## About this exercise
With pictures omitted, copy exactly every line from the one that contains "Screen dimensions: 480x640" to the end of the listing below.

## Data in this exercise
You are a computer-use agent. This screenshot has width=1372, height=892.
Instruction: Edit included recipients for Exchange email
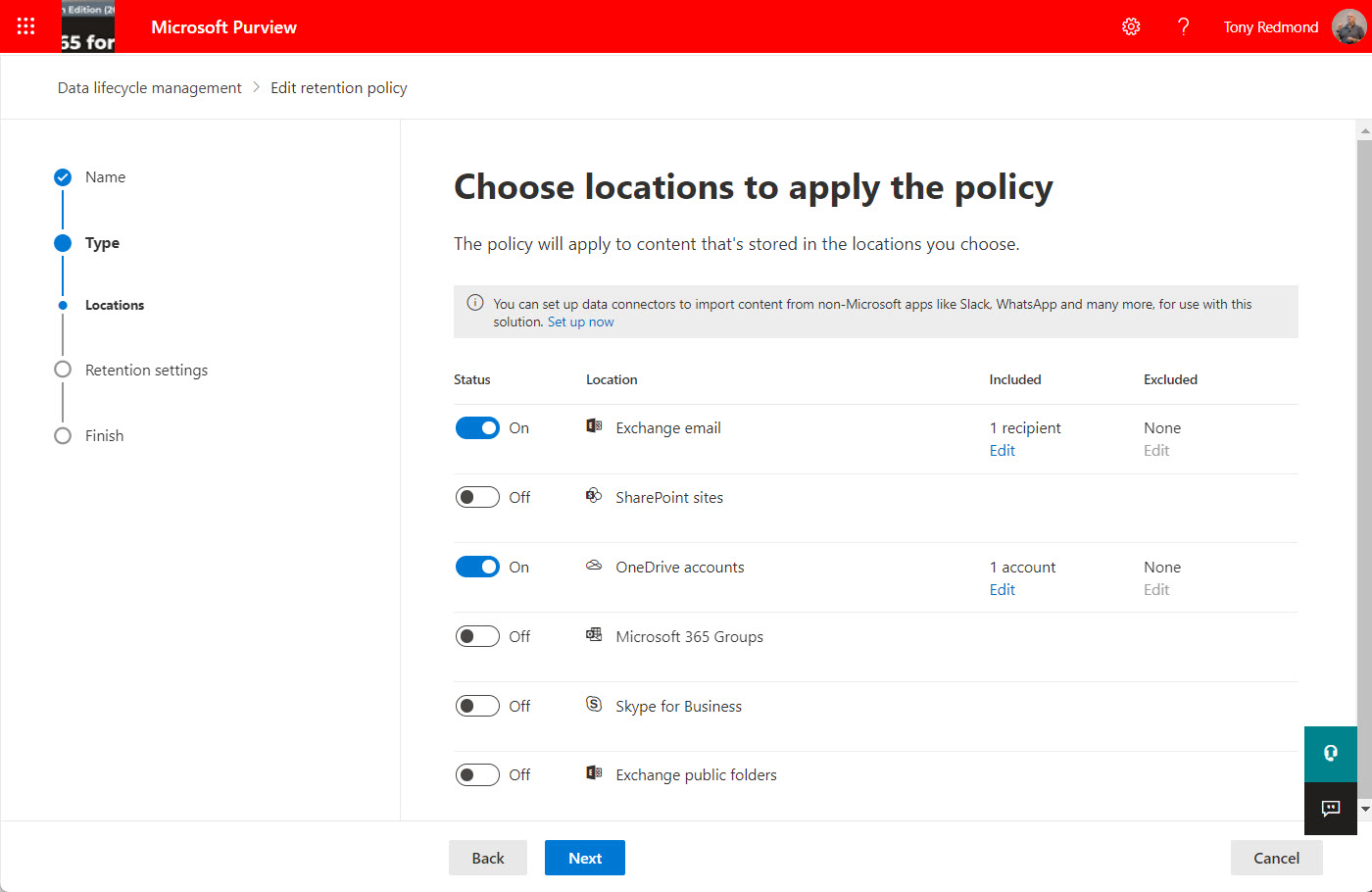[1002, 450]
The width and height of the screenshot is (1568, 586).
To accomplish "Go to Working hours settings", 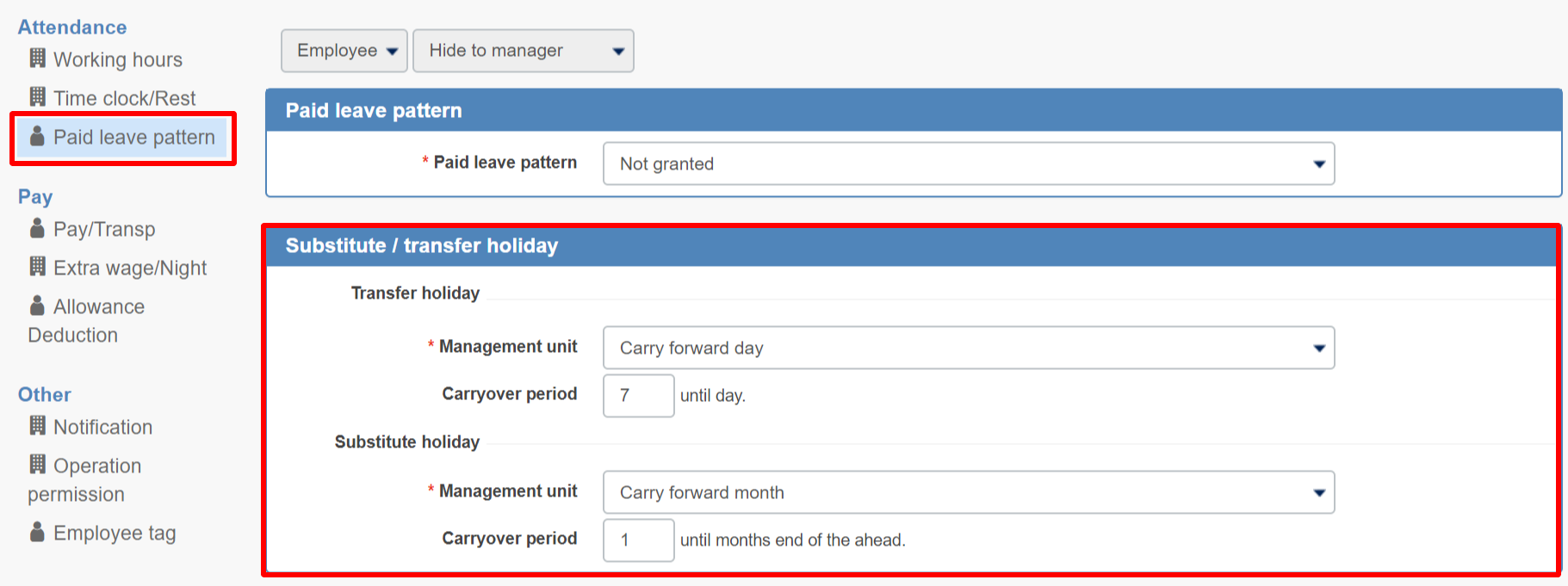I will 118,59.

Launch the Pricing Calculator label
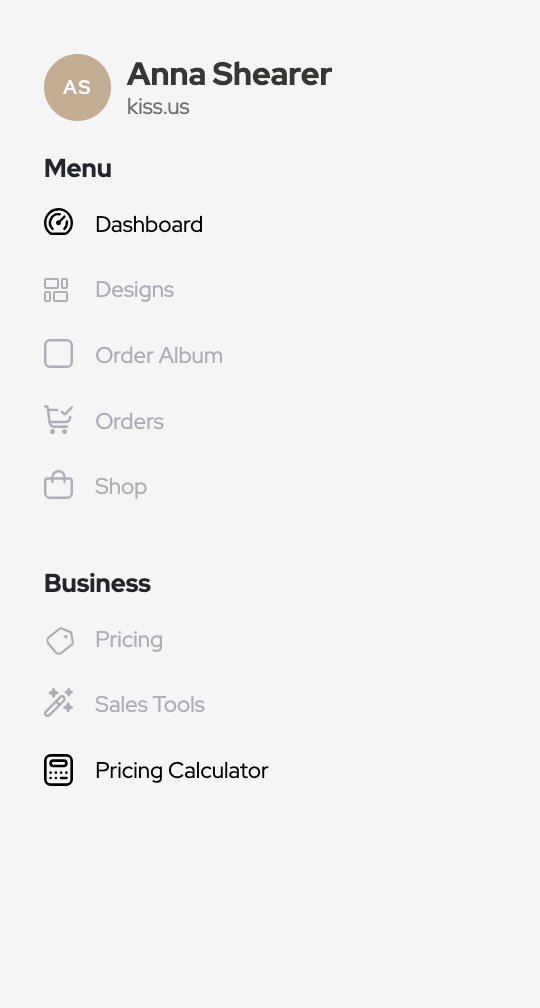click(181, 770)
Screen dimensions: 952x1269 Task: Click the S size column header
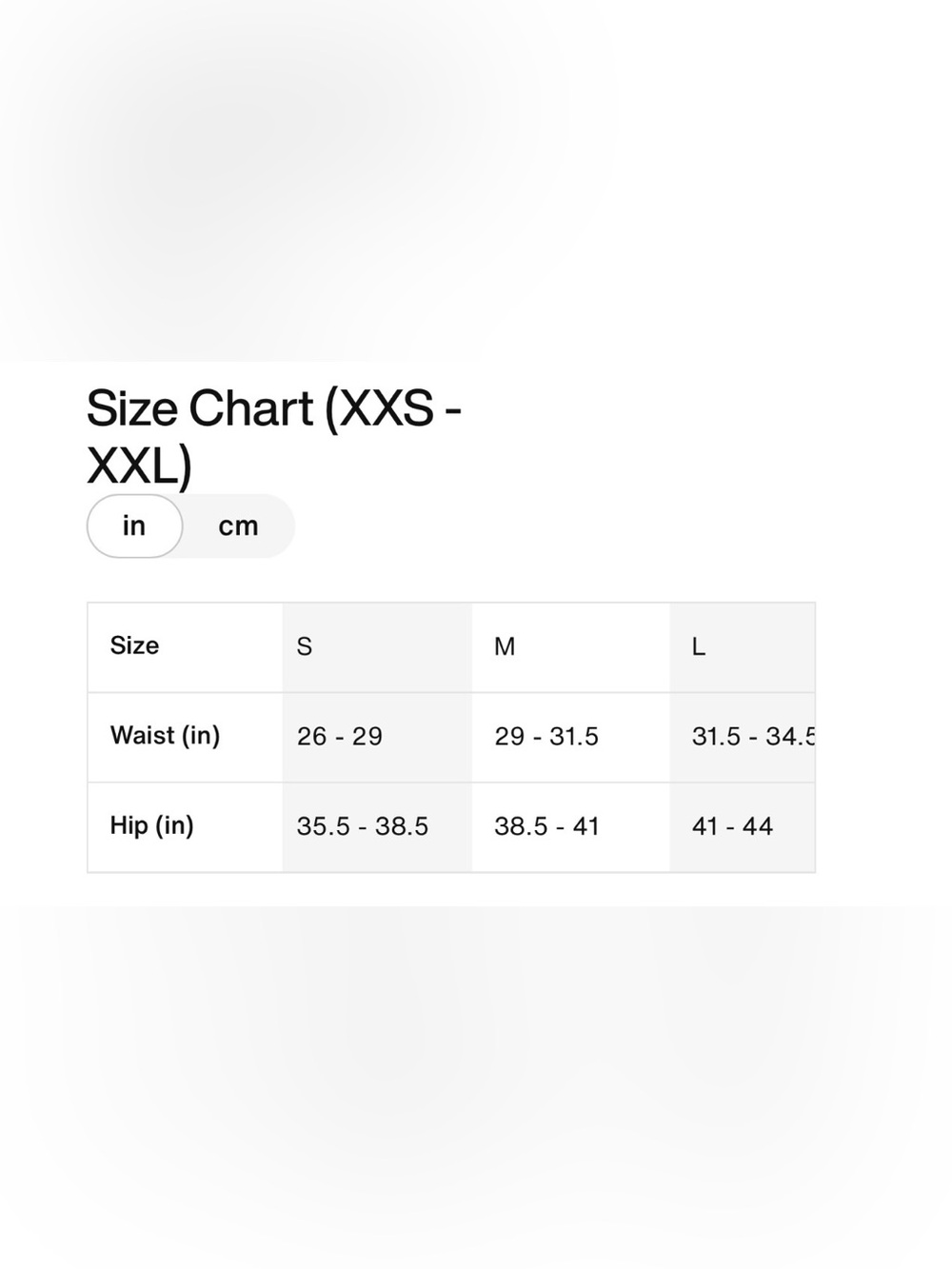tap(377, 646)
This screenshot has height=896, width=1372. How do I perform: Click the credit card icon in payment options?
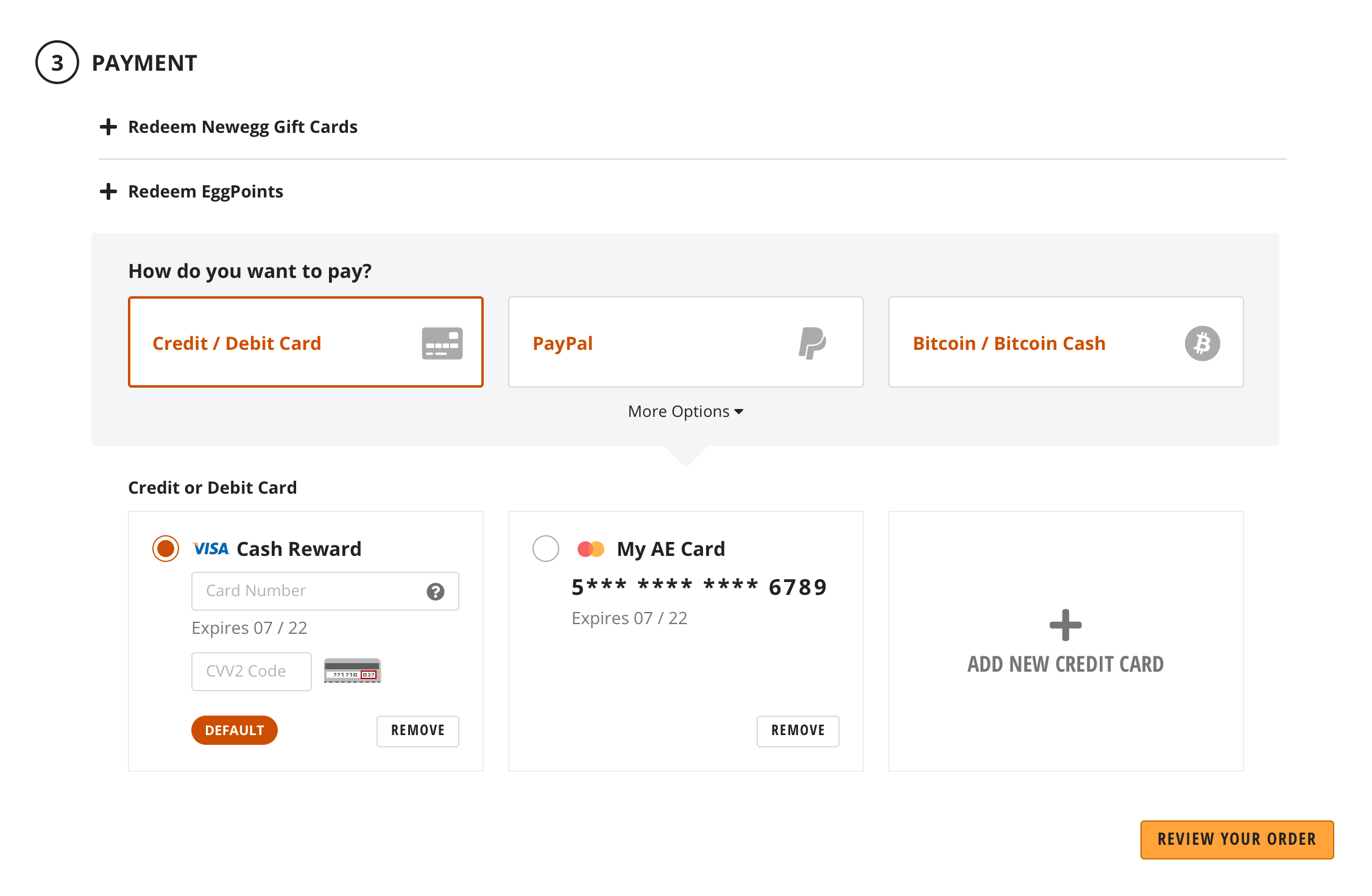coord(442,343)
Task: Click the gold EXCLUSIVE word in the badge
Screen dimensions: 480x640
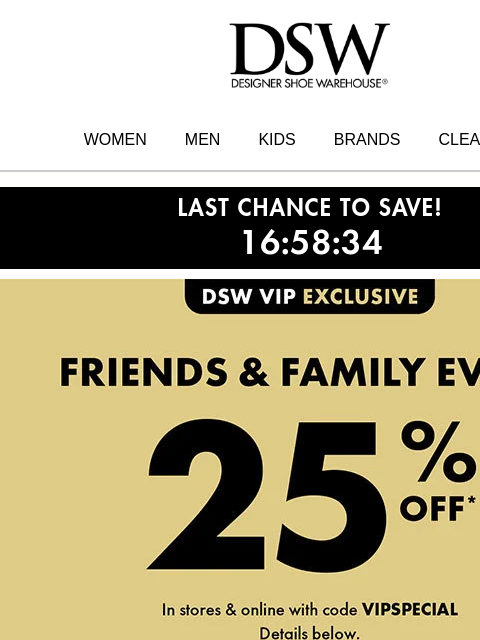Action: coord(361,296)
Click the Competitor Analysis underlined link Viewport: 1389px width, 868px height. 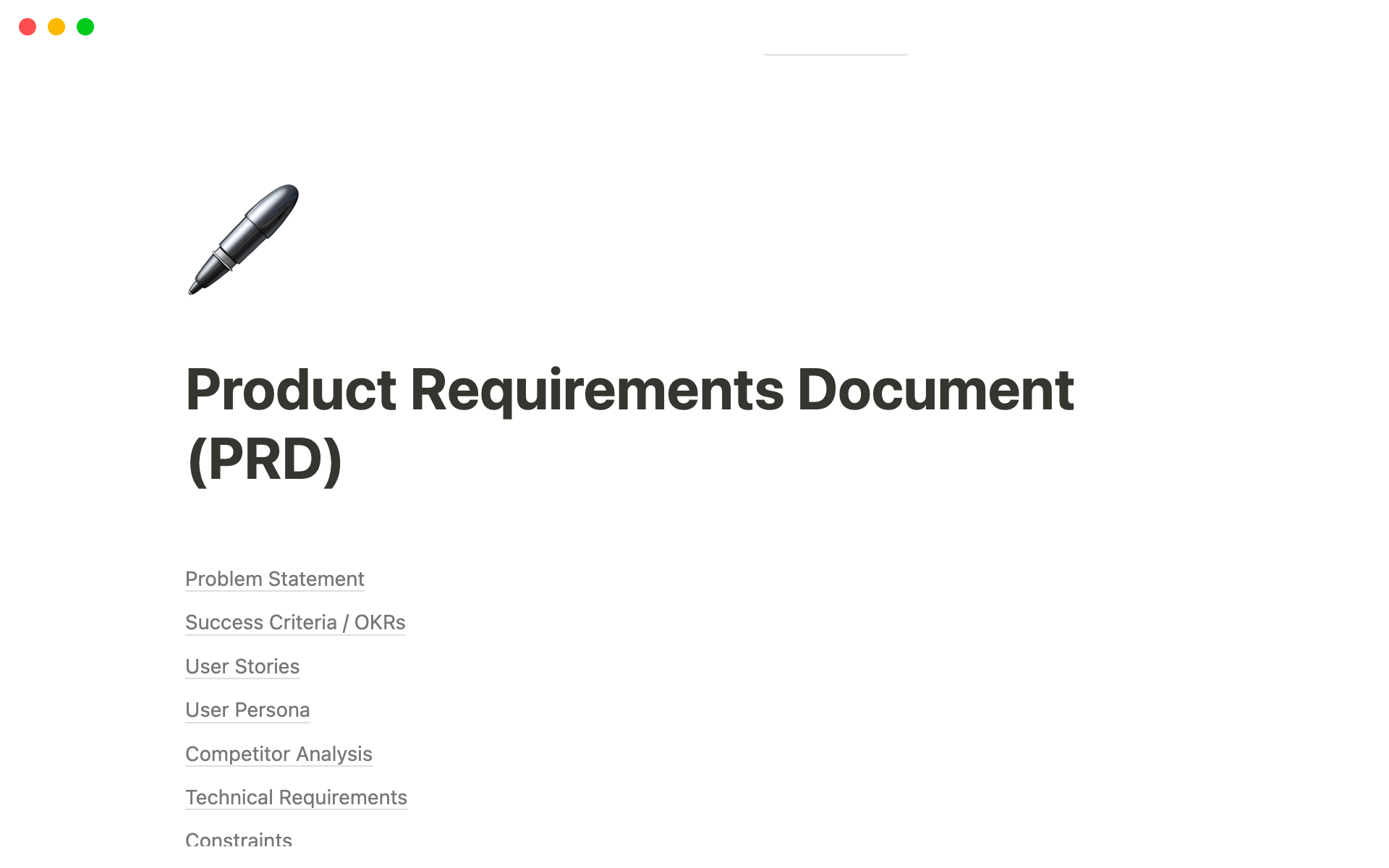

## Task result
Screen dimensions: 480x640
Action: coord(361,296)
Click the Competitor Analysis underlined link Viewport: 1389px width, 868px height. 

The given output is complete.